#### INPUT FOR THIS TASK ####

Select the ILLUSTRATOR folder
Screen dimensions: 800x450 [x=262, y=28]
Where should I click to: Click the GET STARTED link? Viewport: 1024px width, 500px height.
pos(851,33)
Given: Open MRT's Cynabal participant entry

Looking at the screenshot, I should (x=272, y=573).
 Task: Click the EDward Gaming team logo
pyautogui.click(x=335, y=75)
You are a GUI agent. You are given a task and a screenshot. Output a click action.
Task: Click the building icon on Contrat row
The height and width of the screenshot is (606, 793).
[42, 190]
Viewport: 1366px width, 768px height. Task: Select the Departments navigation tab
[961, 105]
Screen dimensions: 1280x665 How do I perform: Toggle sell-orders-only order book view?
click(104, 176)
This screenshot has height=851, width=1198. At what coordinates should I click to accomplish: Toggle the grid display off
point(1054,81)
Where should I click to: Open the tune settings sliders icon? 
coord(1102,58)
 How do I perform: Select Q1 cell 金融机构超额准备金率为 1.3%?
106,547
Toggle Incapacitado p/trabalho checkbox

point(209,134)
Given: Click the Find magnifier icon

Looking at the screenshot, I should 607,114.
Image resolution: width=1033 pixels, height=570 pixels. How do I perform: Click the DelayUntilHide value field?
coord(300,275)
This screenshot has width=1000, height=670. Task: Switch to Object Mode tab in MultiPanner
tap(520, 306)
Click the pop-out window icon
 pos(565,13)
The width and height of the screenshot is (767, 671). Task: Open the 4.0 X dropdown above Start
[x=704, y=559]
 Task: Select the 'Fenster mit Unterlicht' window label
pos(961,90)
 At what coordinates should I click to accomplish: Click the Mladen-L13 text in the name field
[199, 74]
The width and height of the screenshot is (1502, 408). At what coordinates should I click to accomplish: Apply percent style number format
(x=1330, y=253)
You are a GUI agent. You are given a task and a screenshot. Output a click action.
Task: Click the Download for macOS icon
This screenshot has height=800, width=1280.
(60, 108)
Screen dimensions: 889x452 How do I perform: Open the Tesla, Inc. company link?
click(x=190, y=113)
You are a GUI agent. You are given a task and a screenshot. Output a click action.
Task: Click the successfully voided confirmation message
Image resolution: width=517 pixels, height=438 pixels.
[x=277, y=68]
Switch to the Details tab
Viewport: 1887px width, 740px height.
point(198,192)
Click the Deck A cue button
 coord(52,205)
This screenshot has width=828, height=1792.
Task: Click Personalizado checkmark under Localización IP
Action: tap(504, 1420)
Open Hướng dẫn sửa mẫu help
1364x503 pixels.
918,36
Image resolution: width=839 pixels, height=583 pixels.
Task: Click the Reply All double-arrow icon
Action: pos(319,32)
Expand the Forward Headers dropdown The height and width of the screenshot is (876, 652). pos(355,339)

####

> _YOUR INSTRUCTIONS_: Your reply should contain every entry, repeated exactly.

> _ANSWER FOR THIS EXERCISE_:
Select the ILLUSTRATOR folder
Screen dimensions: 800x450 [x=262, y=28]
Where should I click to: Click the GET STARTED link? Viewport: 1024px width, 500px height.
pos(851,33)
Given: Open MRT's Cynabal participant entry

Looking at the screenshot, I should (x=272, y=573).
 Task: Click the EDward Gaming team logo
pyautogui.click(x=335, y=75)
You are a GUI agent. You are given a task and a screenshot. Output a click action.
Task: Click the building icon on Contrat row
The height and width of the screenshot is (606, 793).
[42, 190]
Viewport: 1366px width, 768px height. Task: Select the Departments navigation tab
[961, 105]
Screen dimensions: 1280x665 How do I perform: Toggle sell-orders-only order book view?
click(104, 176)
This screenshot has height=851, width=1198. At what coordinates should I click to accomplish: Toggle the grid display off
point(1054,81)
Where should I click to: Open the tune settings sliders icon? 
coord(1102,58)
 How do I perform: Select Q1 cell 金融机构超额准备金率为 1.3%?
106,547
Toggle Incapacitado p/trabalho checkbox

point(209,134)
Given: Click the Find magnifier icon

Looking at the screenshot, I should 607,114.
Image resolution: width=1033 pixels, height=570 pixels. How do I perform: Click the DelayUntilHide value field?
coord(300,275)
This screenshot has width=1000, height=670. Task: Switch to Object Mode tab in MultiPanner
tap(520, 306)
Click the pop-out window icon
 pos(565,13)
The width and height of the screenshot is (767, 671). Task: Open the 4.0 X dropdown above Start
[x=704, y=559]
 Task: Select the 'Fenster mit Unterlicht' window label
pos(961,90)
 At what coordinates should I click to accomplish: Click the Mladen-L13 text in the name field
[199, 74]
The width and height of the screenshot is (1502, 408). At what coordinates should I click to accomplish: Apply percent style number format
(x=1330, y=253)
You are a GUI agent. You are given a task and a screenshot. Output a click action.
Task: Click the Download for macOS icon
This screenshot has height=800, width=1280.
(60, 108)
Screen dimensions: 889x452 How do I perform: Open the Tesla, Inc. company link?
click(x=190, y=113)
You are a GUI agent. You are given a task and a screenshot. Output a click action.
Task: Click the successfully voided confirmation message
Image resolution: width=517 pixels, height=438 pixels.
[x=277, y=68]
Switch to the Details tab
Viewport: 1887px width, 740px height.
point(198,192)
Click the Deck A cue button
 coord(52,205)
This screenshot has width=828, height=1792.
Task: Click Personalizado checkmark under Localización IP
Action: tap(504, 1420)
Open Hướng dẫn sửa mẫu help
1364x503 pixels.
918,36
Image resolution: width=839 pixels, height=583 pixels.
Task: Click the Reply All double-arrow icon
Action: pos(319,32)
Expand the Forward Headers dropdown The height and width of the screenshot is (876, 652). pos(355,339)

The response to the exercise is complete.